Our study showed that extending MRI to spinal cord in monitoring pwMS under a first-line DMT slightly but significantly influences the definition of the NEDA status. The percentage of pwMS classified as NEDA decreased indeed from 84.3 to 76.5% if the MRI study was extended to the spinal cord. Our findings, thus, demonstrate that spinal cord MRI monitoring has a significant impact in definition of NEDA, reducing by 7.8% the proportion of pwMS satisfying this criterion under first-line DMTs. Whether spinal cord MRI monitoring has practical consequences on therapeutic decisions and long-term outcomes still needs to be demonstrated. Nevertheless, if we consider NEDA as the outcome to be reached in clinical practice, spinal cord MRI could increase the proportion of pwMS that would be considered suboptimal or non-responders to treatments.

Since NEDA is a stringent treatment goal to achieve [20], tolerance of a minimal evidence of disease activity (MEDA) has been claimed as a more realistic goal to strive for [2]. Notably, Prosperini et al. demonstrated that in the first few years of treatment, a marginal MRI activity of one to two new T2 lesions, in the absence of both relapses and CELs, could be tolerated without exposing pwMS at risk of future disability [31]. In this scenario, it would be interesting to test whether spinal cord monitoring also influences MEDA status and/or shifts from NEDA to MEDA.

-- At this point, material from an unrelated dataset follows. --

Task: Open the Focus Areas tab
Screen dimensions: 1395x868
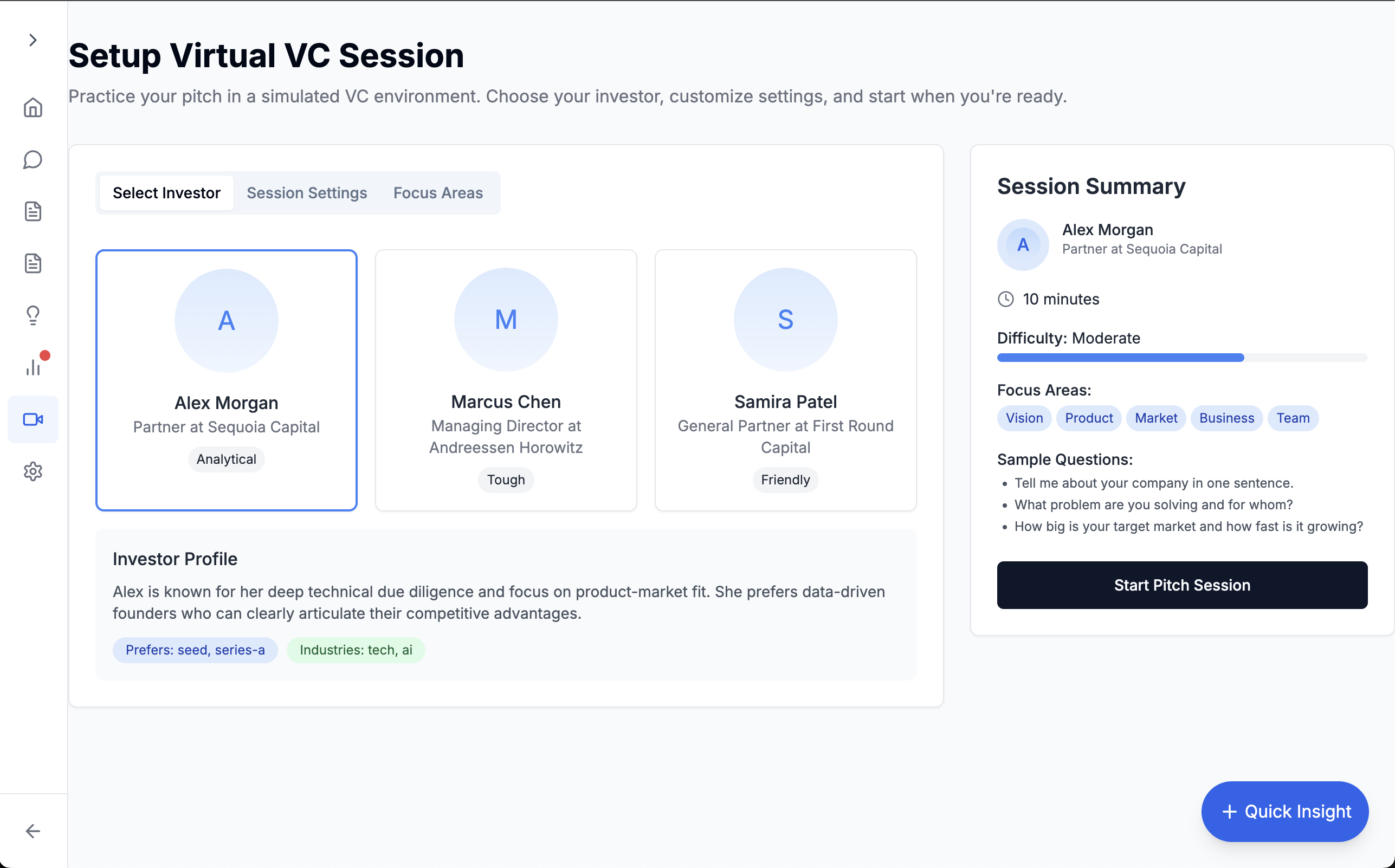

Our study has several limitations, mostly due to its retrospective design. A selection bias could have been present since inclusion criteria only allowed to recruit subgroup of subjects with first-line DMTs undergoing routine clinical follow-up and MRI monitoring extended to the spinal cord with MRIs always performed in the same scanner. Additionally, for quantitative assessment of brain and spinal lesions we used the inspection-based method. In this context, it is worth noting that enlarged MS lesions lack a universal definition and their detection is subjective and strongly limited by operator-dependent variability [2]. However, only 3 out of 115 subjects (2.6%) in our cohort were classified as having enlarged T2/STIR spinal lesions and all of them also had new T2/FLAIR brain lesions. Thus, neither NEDA definition nor the study results would have been modified by excluding spinal cord lesions classified as enlarged in the follow-up MRI. Interestingly, we detected a low overall clinical disease activity in the cohort (3 out of 115 subjects, 2.6%). A possible explanation deals with the fact that all the subjects were under first-line treatment and that most of them were on such established therapy since a long time (mean treatment duration 35 months). Thus, such selection bias could have led to recruit first-line responder patients with low disease activity. Future prospective studies including subjects under high-efficacy treatments and with longer follow-up times would be useful.

Despite these limitations, our findings are derived by a relatively large sample and by a ‘real-world’ clinical and MRI routine setting, which makes them appliable to the clinical practice of MS monitoring. Further efforts are now warranted to replicate these findings in other independent cohorts, even with a prospective design, and to evaluate if adding spinal cord MRI to brain MRI in MS monitoring in asymptomatic subjects could eventually impact on prognostic evaluation and therapeutic decisions in clinical practice.